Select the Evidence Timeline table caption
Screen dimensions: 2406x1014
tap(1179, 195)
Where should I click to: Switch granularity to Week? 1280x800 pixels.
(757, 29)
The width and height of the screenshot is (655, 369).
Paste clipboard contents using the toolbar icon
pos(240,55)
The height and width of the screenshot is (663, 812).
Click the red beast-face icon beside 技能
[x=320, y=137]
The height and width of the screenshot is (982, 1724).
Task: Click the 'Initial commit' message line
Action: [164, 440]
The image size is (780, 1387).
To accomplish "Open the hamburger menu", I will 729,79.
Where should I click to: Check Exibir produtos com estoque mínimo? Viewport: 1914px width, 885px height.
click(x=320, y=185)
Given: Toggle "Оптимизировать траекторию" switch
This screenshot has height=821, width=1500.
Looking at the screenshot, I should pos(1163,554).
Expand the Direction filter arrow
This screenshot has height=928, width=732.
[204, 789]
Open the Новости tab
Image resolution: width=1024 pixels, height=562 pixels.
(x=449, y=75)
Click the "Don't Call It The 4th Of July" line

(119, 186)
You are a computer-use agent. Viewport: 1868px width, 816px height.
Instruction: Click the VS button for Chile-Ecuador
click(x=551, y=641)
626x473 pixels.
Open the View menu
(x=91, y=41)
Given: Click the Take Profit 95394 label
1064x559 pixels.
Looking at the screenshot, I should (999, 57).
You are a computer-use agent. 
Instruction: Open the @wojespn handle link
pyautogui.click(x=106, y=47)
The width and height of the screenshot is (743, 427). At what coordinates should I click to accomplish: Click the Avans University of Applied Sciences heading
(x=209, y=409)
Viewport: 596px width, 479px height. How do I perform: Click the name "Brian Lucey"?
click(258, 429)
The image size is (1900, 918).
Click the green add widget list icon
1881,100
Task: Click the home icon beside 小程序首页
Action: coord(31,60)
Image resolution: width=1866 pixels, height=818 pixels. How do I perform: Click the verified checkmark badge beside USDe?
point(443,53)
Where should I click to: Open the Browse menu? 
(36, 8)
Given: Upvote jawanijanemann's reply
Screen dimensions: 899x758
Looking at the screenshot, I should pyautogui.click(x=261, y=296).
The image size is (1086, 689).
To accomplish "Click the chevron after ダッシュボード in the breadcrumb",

WHAT NEEDS TO BE DONE: In the data above, find each line where the string "computer" appears, then copy it.

SOLUTION FOR THIS PROBLEM:
You are a computer-use agent. Viewport: 1868px width, 816px height.
You are a computer-use agent. 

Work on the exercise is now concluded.